Nel frattempo non resta che illuderci che questi giovani Peter Pan, possano vivere una vita che si avvicini alla normalità. Al momento, oltre ad “amoreggiare” o magari a far sesso genitalmente, in giro non vedo altro. Se però crediamo che sia gratificante mandarli “a letto” solo per offrirgli il gusto di uno sfogo, allora non stiamo trattando di sentimenti e men che meno di relazione duratura. In tal caso quale evoluzione, quale rispetto di sé, quale autostima può emergere? Solo quella di aver posseduto per un certo periodo qualcuno: cosicché la ricerca di “equilibrio” con l’altro resta un fatto squisitamente illusorio.
E allora, se un trisomico non fosse realmente in grado di affrontare l’altro da sé pena uno sconvolgimento del suo già precario equilibrio emotivo, sarà bene augurarsi che mai provi cosa significhi fare all’amore? Il fatto stesso che il corpo fisico, è un recettore di emozioni sin dal grembo materno, l’atto sessuale in sé rappresenta un “ritorno” al piacere, come può essere quello del mangiare, che a mio avviso va comunque soddisfatto. Ciò vale ancor più quando trattasi di un essere emotivamente fragile come può essere un handicappato grave.

In attesa di risposte esaurienti da parte della ricerca e degli educatori e di una forte presa di coscienza della famiglia, credo che al momento, come sostiene l’Albertini e tanti altri, sia meglio tollerare la masturbazione, magari col supporto di riviste porno, prima che imploda e irrimediabilmente ripieghi su se stesso, così come avveniva nei secoli scorsi per le vergini di famiglie nobili che, prima di essere “contaminate”, venivano spedite in convento a farsi suora.

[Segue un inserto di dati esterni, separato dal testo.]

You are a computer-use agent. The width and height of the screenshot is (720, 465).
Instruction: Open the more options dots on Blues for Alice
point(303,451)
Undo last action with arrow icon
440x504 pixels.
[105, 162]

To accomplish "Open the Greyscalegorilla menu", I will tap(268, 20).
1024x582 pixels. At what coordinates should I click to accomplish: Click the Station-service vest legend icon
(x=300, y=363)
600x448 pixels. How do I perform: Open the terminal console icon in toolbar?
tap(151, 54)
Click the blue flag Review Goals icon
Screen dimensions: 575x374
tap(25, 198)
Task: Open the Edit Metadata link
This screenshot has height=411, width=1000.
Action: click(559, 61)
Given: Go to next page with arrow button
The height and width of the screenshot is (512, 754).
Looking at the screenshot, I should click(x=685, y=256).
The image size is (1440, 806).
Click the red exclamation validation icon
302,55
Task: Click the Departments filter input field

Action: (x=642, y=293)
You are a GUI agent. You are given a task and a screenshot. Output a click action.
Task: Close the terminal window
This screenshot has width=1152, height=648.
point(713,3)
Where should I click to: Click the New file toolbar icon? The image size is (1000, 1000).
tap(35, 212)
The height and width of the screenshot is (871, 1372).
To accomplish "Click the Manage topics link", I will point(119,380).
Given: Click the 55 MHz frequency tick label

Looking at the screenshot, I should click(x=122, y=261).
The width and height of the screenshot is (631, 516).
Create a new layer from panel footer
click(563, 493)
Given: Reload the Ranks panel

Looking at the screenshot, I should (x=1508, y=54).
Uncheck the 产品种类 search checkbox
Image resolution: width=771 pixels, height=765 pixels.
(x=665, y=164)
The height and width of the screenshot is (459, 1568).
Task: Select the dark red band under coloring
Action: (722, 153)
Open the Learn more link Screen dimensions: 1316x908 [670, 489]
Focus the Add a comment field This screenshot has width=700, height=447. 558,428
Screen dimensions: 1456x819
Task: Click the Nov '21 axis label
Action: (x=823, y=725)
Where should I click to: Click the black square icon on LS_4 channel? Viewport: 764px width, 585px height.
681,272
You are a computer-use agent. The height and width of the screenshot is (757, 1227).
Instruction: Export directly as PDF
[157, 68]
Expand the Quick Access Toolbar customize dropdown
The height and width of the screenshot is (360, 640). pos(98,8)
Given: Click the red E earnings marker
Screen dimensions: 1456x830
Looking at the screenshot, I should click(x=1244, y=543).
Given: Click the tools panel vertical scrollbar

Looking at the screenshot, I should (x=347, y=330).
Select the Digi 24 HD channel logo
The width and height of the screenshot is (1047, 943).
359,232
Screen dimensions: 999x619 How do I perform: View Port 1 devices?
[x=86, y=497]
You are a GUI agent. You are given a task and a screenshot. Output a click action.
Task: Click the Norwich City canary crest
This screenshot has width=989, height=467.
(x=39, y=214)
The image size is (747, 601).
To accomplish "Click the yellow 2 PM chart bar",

In ultima analisi, come si vede il problema è ancora una volta rinviato al grado di percezione di noi genitori. Se non saremo in grado di offrire loro delle opportunità, i nostri figli lotteranno ancora per la ricerca dell’affetto fuori dell’ambito familiare, in quanto sentono istintivamente che da esso dipenderà la possibilità di arrivare ad un più completo sviluppo della loro personalità, come la sola realtà che conti.